What a way to leave a job, huh?
As a high school freshman, I attended a vocational school, where I ended up studying culinary arts as my trade. We had just been taught the art of sautéing and had to practice doing some pan flipping with peas in a bit of oil. Once they finished cooking, I transferred the peas to a dish.
I didn't realize there was a bit of oil that had dribbled down the side of the pan and ended up underneath it until I saw a flame catch on.
"FIRE"! I yelled.
Since this was a gas stove, the flame got a bit bigger in a matter of seconds. Of course I was panicking, frozen as to what to do, but luckily, our chef ran over and smothered the fire with a large pan cover. I'm so glad I didn't try using water to stop a grease fire.
The Surprise Food Allergy
Out of all my worst disasters, this one was the most recent. Two months ago, I was teaching a cooking class that was centered around veggies, which were incorporated into simple, delicious recipes.
In all my years of trying new foods, I've never had any food issues. No allergies, no acid reflux — nothing. That night, we were making a new dessert, chocolate quinoa pudding with sweet potato, maple syrup, honey, and natural cocoa powder.

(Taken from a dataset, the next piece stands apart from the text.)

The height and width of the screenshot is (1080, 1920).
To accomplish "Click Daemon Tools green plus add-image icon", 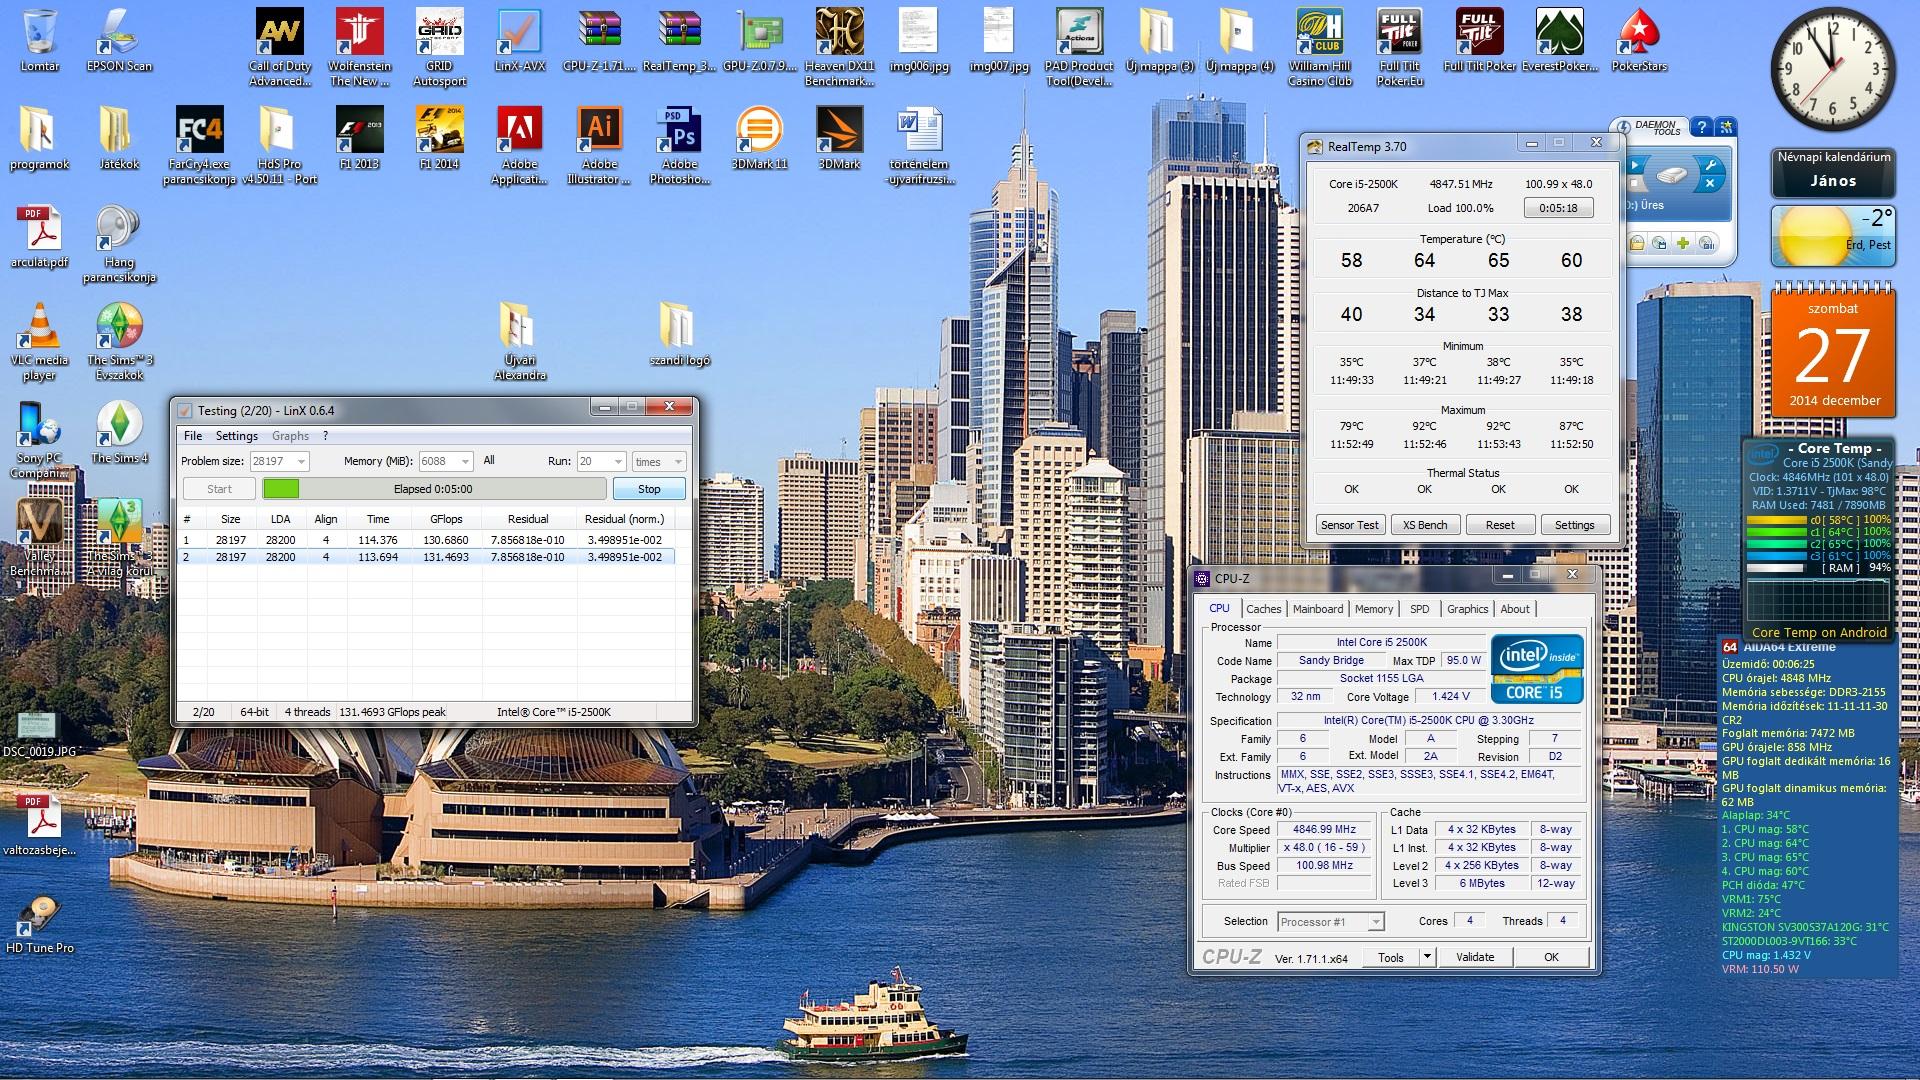I will (1683, 243).
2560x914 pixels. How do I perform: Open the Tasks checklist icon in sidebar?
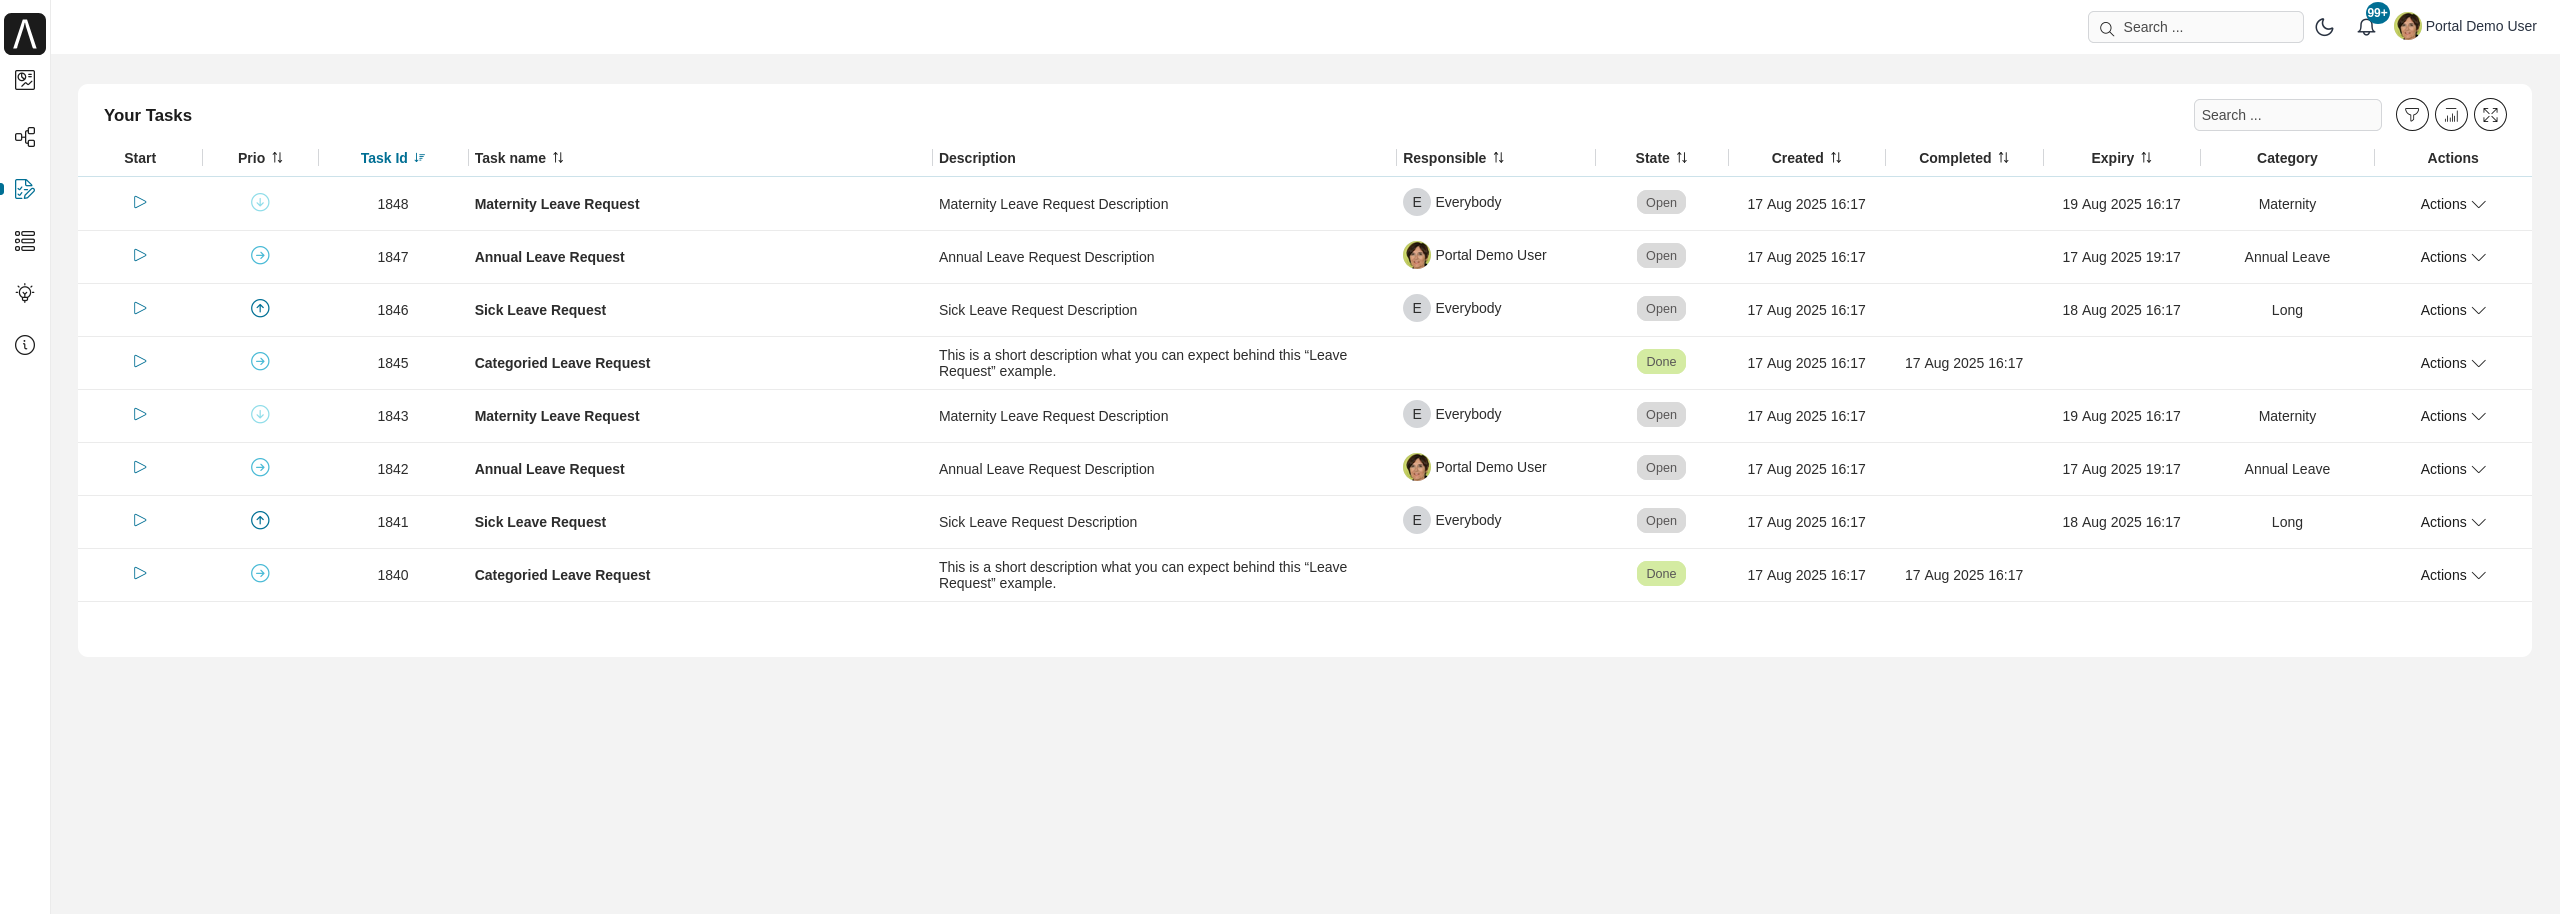[25, 189]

I've never been allergic to any of those components, so I didn't think anything of it.
We made the pudding, and all had a taste. Within a half hour or so, I started rubbing my eyes quite a bit and thought it was just from cooking the other dishes beforehand and my face getting oily. Class was over at this point, so I started packing up to leave. By the time I got home, my face felt tingly and my ears felt itchy. The sides of my mouth felt irritated. Before I knew it, my eyes got really puffy, too. When I looked in the mirror, my ears looked like Dumbo and I looked like a blowfish.
I barely slept that night and called my doctor's office the next morning. The nurse that answered asked if my throat was closing up or if I had trouble breathing (thankfully, no). She said it was an allergic reaction, but to what exactly, I didn't know. All I could think of was maybe there was some kind of reaction when all those ingredients were combined somehow, since I had no problems with them individually. After two weeks of Benadryl, I was finally back to normal.
I have no plans to change careers any time soon, so hopefully, things will go more smoothly in the future. With everything that can go wrong in a kitchen, however, you never know.